牽招 子経(けんしょう しけい)


姓:牽
名:招
字:子経
生没年(?-?)
出身地:冀州安平郡観津県
親:
子:牽嘉、牽弘

十歳のころ同郷の楽隠の元に弟子入りして勉強した。楽隠が何苗 の長史となると、随行して都に上り学問を終えた。都で動乱が起こり何苗と楽隠が殺されると、 同門の史路と協力し、危険を冒してて楽隠の遺体を収容した。ところがその帰途に略奪に遭い、 史路は逃げ出した。賊たちは棺桶をこじ開けようとしたが牽招は涙を流して見逃してくれるよう頼んだ。 賊は牽招の心意気を認め、去った。このことで牽招は有名となった。

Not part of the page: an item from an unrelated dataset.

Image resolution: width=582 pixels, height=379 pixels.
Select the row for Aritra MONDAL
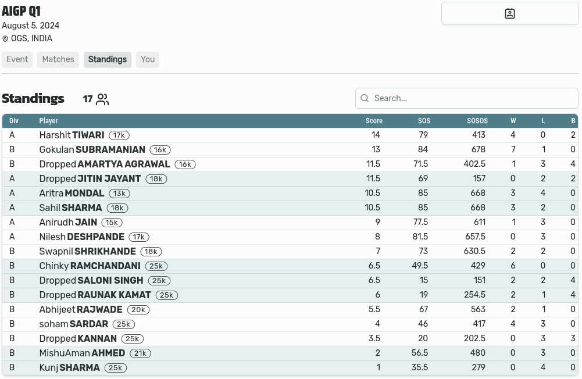click(x=70, y=193)
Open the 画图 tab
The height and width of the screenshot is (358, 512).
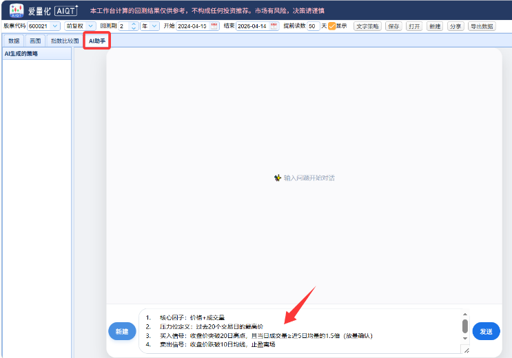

袁紹に招聘されて督軍従事と烏丸突騎を兼任した。 あるとき袁紹の舎弟が法令を犯した。 牽招は舎弟を斬った上でこの事を伝えた。袁紹は牽招の気持ちを評価して罪にかけなかった。 袁紹が死ぬと袁尚に仕えた。曹操 が[業β]を包囲すると牽招は上党に派遣され、 糧秣を[業β]に届ける役目を務めた。ところが牽招が[業β]に戻らぬうちに袁尚は[業β]を棄てて逃げた。 牽招は[千千]州を治めて、五万の兵と険阻な要害の地を押さえた高幹に、 袁尚を迎えて力を合わせて時勢を見守るべきだと進言した。しかし高幹は牽招を殺害しようとしたため、 牽招は逃亡したが道路が遮られて袁尚の元にも向かえず、結局曹操の元に向かった。 曹操が冀州刺史となると、従事として曹操に仕えた。

曹操が袁譚を攻撃する際、 牽招は袁譚と連絡を取ろうとした烏丸の押さえとして柳城に派遣された。 烏丸の蘇僕は五千の騎馬兵をもって袁譚の援軍に向かうところであり、 遼東郡の公孫康は使者の韓忠 を蘇僕の元に派遣して印綬を渡そうとしていた。 韓忠と牽招はお互いの主君こそが正当だと主張して譲らなかった。 牽招は刀を抜いて韓忠を殺そうとした。蘇僕は驚いて牽招を抱きかかえて止め韓忠を助けたが、 即座に韓忠を追い返して曹操への帰順を表明した。袁譚が滅びると軍謀掾となり、 烏丸討伐に従軍して護烏丸校尉に昇進した。袁尚の首が遼東から届いて晒されると、 牽招は悲しみを憶えて袁尚を祭った。曹操は義のある行為だとして牽招を誉め、茂才に牽招を推挙した。

後に漢中攻撃に参加し、その後中護軍として漢中に残った。[業β]に帰還すると平虜将軍に昇進し、 都督青徐諸軍事として青州に駐屯。東莱県の賊を平定した。曹丕 の時代には使持節護鮮卑校尉として辺境地域の慰撫に務め、多くの鮮卑族を帰順させた。 雁門太守に転任すると略奪に苦しむ住民に戦闘の訓練を施し、 烏丸族の租税を免除する代わりに警備に当たらせて敵を防いだため、住民たちは喜んだ。 また鮮卑族を謀略をもって離間させた。その結果歩度根泄帰泥らは三万の部族民を連れて 軻比能と戦った。 牽招は歩度根らを助けて軻比能を打ち破り、その昔漢王朝の領土だった 雲中郡、上館城などの地を再建し、学校を建て、飲料水を引いて異民族たちを心服させた。

曹叡の時代の228年、護烏丸校尉の田豫 が鮮卑族と戦い馬邑にて軻比能に包囲された。 役人たちは通例をたてに援軍に出ることに反対したが牽招は上奏した上で出陣し、 大いに戦果を上げた。また牽招は軻比能が諸葛亮 と手を結ぶことへの対策の必要性を論じたが、識者は両者の距離が離れていることからこれを取り上げなかった。 牽招の読みのとおり、諸葛亮は軻比能と手を結び、暴れ回らせた。 牽招は刺史の畢軌と相談して軻比能討伐の策を練ったが、 実行に移す前に病気で亡くなった。彼の辺境での統治は田豫に継ぐ評判であったという。 (魏書・牽招伝)


『演義』には登場しない。
袁紹父子・魏の三代に仕え、特に烏丸・鮮卑などの北方民族との戦いや統治で力を発揮した人物です。 数多くの戦果もさることながら、鮮卑族を分裂させた鮮やかな謀略や諸葛亮の策を読んだ先見の明、 そして辺境の複雑な情勢下にある地域を上手く統治して、教育や灌漑も行ったマルチな才能の人物です。 しかも打ち首覚悟で袁尚を弔った義人でもあります。たまらないですね。